# Exercise details:
Print the passage of the Avalonia UI text from "The Avalonia UI project" up to and including "I get to that point.", without changing anything.

# Exercise text:
Thoughts on Avalonia UI

FxplorerFxplorer
2 min read

After searching for a long time, I have settled on using the Avalonia UI framework as my base for software. My desired language is F#, which I have followed for more than 10 years but still am a newbie. I have accepted that my sweet spot is more in the design and documentation of a domain and what the software should accomplish rather than the actual programming of the functions. The "Product Manger"/"Product Owner" role. Regardless, I press on (mainly with the help of the Copilot AI).

The advantages of Avalonia that I see are that I can utilize the cross platform aspects and use one codebase to cover everything basically. For my intended designs, having local file access is crucial, so the "desktop" features fit best with doing data storage on the hard drive. But being able to make android native apps and running in the browser are both in the plans (sorry ios people, I am just not going pay Apple for the benefit to code for your phone and then be gate-kept). [android phones can be "sideloaded" (not through Google App Store) as well a can be done through F-Droid which my apps should qualify for if they ever get to that point. The small device options are also interesting.

Trying to do something with F# in Avalonia as a start has been less than fruitful. Again, trying to understand, design and learn too many things at once. I am completely self-taught, watching countless videos and reading blogs and failing at pretty much all attempts at creating software. Add that I am new to actually using Linux and I am glutton for punishment. Recently, I did manage to hack together some F# scripts (Polyglot Notebooks actually) to accomplish some data entry tasks, so there is progress. Albeit that success was completely because of Copilot, even if the F# solutions it provided are still very rough and many times, very wrong. I will say THANK YOU to the Avalonia team and community for putting F# in the templates! That is a huge help to the F# community.

The Avalonia UI project has actually been around for more than 10 years. So there is a lot of old information hanging around, including in the docs. Trying to follow getting started and such is sometimes a bit confusing or sometimes just wrong. I am hoping to contribute some changes to bring them in line with the current environment. I am also thinking I might add F# information if I get to that point.

# Provided records:
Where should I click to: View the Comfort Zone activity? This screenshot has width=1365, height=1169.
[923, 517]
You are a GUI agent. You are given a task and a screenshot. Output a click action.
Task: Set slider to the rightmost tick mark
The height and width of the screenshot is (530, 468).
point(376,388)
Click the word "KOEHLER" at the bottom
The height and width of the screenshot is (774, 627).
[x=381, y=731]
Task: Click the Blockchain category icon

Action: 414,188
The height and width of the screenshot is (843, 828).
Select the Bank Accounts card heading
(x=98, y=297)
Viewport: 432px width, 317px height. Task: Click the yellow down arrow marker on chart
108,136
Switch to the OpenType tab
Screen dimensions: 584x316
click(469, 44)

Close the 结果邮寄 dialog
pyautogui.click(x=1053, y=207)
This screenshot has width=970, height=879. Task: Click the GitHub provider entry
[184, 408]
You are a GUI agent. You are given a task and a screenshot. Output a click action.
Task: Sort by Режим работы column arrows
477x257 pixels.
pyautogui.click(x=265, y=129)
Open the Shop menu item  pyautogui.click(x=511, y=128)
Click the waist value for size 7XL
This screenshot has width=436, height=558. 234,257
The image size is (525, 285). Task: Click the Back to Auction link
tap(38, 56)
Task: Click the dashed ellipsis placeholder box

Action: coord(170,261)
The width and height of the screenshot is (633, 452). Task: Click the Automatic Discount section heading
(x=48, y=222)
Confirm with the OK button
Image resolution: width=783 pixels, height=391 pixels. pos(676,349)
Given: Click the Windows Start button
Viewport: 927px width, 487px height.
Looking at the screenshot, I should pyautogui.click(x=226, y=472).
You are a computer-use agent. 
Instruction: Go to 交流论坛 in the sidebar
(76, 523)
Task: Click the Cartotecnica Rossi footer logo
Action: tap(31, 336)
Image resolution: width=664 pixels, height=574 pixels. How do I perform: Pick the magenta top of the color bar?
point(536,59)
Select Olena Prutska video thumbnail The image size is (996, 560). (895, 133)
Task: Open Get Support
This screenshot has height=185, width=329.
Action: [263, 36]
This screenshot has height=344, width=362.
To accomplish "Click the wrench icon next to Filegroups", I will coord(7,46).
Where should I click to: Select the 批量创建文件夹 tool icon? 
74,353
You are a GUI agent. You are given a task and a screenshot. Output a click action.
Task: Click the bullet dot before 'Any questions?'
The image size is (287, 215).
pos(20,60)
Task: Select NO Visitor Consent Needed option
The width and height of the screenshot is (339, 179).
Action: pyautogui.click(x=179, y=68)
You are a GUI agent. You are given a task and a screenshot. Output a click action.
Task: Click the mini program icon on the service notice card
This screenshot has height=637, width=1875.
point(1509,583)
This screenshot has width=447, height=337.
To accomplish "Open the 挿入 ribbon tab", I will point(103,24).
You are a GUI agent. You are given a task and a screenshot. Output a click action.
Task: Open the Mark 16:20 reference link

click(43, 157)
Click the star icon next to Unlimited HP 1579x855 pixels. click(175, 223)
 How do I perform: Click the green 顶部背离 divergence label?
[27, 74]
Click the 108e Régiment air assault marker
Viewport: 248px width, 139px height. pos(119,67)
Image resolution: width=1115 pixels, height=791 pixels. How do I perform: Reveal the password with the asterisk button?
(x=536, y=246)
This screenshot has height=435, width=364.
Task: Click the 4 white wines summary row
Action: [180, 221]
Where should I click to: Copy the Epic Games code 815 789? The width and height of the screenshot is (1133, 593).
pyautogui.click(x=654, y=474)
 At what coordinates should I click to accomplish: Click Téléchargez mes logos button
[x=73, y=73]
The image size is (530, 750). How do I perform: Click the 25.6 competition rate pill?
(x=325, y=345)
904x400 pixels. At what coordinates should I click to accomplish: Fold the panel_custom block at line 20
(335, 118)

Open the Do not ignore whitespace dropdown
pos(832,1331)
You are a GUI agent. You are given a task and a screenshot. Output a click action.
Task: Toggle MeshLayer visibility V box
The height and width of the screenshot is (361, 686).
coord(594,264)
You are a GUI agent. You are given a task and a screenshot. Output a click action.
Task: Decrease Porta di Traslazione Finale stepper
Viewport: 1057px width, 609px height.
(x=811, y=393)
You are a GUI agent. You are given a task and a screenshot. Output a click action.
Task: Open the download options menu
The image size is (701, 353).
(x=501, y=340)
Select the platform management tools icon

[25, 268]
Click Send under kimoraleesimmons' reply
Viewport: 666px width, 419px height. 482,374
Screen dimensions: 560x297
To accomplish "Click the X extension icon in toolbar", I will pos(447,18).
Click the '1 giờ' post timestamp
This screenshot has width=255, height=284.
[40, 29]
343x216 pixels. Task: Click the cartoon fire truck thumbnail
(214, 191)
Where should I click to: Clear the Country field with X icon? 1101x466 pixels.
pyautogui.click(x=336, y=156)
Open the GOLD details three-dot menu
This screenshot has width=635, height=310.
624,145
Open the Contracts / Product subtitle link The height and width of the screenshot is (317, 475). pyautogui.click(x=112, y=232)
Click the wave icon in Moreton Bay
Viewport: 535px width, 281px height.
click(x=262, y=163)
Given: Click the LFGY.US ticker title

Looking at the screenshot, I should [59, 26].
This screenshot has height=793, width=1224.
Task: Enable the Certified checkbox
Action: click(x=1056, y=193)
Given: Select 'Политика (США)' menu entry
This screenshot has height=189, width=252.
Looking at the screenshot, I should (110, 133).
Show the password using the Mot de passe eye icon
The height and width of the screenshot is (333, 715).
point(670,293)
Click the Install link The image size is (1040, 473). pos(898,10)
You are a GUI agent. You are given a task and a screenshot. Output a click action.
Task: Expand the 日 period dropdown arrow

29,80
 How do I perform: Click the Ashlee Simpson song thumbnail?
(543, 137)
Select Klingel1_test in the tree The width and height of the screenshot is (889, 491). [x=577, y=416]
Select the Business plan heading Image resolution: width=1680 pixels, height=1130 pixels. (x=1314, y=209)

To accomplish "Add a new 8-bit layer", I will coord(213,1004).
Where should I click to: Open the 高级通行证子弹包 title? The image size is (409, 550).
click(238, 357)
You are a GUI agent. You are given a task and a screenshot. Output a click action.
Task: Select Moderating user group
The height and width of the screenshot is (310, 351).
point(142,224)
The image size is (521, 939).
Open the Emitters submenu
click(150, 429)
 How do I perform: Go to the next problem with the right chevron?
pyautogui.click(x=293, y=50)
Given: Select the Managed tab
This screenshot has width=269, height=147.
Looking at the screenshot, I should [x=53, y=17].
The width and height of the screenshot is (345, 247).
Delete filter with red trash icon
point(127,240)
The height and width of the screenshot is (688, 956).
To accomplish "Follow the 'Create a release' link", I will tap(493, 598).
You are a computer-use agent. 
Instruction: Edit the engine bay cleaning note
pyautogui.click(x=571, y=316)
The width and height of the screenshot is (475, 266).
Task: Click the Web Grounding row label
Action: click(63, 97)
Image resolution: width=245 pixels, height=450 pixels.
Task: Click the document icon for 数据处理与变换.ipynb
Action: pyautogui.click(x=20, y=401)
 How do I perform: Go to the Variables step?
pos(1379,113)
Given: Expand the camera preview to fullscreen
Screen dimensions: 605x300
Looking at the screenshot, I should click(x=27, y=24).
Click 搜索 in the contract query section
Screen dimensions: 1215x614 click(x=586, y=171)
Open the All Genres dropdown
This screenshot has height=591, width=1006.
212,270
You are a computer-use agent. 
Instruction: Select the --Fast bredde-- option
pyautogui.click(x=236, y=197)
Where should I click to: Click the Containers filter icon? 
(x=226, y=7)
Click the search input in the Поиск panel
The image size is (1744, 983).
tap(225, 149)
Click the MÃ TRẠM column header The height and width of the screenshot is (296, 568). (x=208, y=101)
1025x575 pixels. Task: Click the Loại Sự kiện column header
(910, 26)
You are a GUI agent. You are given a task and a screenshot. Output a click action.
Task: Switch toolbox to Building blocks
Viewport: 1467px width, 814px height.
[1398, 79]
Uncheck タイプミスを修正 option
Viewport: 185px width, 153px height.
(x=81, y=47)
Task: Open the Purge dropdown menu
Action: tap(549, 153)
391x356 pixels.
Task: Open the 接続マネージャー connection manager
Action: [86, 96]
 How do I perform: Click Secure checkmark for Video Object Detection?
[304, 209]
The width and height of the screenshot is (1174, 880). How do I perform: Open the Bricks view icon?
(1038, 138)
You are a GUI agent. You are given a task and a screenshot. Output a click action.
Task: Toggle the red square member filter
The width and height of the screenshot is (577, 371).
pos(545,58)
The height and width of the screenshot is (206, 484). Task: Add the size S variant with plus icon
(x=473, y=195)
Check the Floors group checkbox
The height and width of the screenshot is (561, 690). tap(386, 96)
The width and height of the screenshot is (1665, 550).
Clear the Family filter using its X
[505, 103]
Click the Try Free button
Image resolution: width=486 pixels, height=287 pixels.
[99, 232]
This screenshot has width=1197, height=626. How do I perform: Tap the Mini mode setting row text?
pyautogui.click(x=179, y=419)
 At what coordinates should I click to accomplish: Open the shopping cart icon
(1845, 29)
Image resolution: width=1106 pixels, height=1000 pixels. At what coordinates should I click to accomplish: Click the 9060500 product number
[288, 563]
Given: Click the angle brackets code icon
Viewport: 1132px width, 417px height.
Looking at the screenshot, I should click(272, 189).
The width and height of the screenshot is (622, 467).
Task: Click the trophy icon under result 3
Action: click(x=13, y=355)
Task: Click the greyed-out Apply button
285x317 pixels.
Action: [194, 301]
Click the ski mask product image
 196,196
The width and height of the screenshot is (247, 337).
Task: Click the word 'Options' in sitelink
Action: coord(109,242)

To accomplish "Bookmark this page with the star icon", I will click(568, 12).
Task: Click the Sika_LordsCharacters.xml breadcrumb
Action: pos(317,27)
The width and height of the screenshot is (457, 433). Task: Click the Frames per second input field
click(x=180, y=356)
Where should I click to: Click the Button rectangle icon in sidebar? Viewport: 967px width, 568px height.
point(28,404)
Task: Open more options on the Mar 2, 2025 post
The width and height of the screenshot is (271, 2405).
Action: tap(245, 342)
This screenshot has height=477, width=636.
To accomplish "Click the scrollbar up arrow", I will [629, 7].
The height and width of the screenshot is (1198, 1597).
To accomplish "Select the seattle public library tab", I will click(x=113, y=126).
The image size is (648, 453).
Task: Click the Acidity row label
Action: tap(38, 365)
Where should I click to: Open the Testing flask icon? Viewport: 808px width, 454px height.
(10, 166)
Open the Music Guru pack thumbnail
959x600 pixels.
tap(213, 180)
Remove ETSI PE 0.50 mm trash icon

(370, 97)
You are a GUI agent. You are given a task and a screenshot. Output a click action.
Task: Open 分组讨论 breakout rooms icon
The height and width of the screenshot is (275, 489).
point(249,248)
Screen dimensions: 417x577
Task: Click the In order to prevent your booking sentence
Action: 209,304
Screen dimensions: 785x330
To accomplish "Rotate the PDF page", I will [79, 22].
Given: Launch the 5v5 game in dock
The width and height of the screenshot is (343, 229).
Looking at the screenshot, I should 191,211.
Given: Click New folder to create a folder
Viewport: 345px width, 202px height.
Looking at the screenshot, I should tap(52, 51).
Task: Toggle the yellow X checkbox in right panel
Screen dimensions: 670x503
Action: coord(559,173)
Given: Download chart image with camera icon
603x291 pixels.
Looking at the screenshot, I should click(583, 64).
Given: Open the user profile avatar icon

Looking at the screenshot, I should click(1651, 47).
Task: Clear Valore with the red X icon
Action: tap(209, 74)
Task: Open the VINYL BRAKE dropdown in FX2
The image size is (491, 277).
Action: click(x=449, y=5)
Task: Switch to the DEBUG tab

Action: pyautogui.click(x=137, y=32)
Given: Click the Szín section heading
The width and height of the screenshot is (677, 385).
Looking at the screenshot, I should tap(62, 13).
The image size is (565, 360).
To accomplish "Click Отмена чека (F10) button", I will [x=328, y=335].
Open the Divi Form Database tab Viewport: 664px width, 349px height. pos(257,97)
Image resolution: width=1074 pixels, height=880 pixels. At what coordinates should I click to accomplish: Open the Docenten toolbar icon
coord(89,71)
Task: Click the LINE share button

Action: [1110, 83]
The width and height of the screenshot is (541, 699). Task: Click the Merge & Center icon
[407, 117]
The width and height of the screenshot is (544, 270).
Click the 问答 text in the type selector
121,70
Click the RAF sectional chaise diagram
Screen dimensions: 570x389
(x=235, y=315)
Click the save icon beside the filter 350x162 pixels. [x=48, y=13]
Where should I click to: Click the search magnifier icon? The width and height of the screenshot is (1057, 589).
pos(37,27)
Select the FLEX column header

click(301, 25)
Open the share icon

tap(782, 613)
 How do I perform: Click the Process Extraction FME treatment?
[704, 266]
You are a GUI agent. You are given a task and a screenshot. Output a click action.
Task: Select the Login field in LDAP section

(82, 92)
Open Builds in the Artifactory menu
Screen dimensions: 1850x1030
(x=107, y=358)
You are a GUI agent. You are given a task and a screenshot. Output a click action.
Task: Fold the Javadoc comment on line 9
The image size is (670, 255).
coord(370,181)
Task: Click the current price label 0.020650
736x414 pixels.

# Task response:
The Avalonia UI project has actually been around for more than 10 years. So there is a lot of old information hanging around, including in the docs. Trying to follow getting started and such is sometimes a bit confusing or sometimes just wrong. I am hoping to contribute some changes to bring them in line with the current environment. I am also thinking I might add F# information if I get to that point.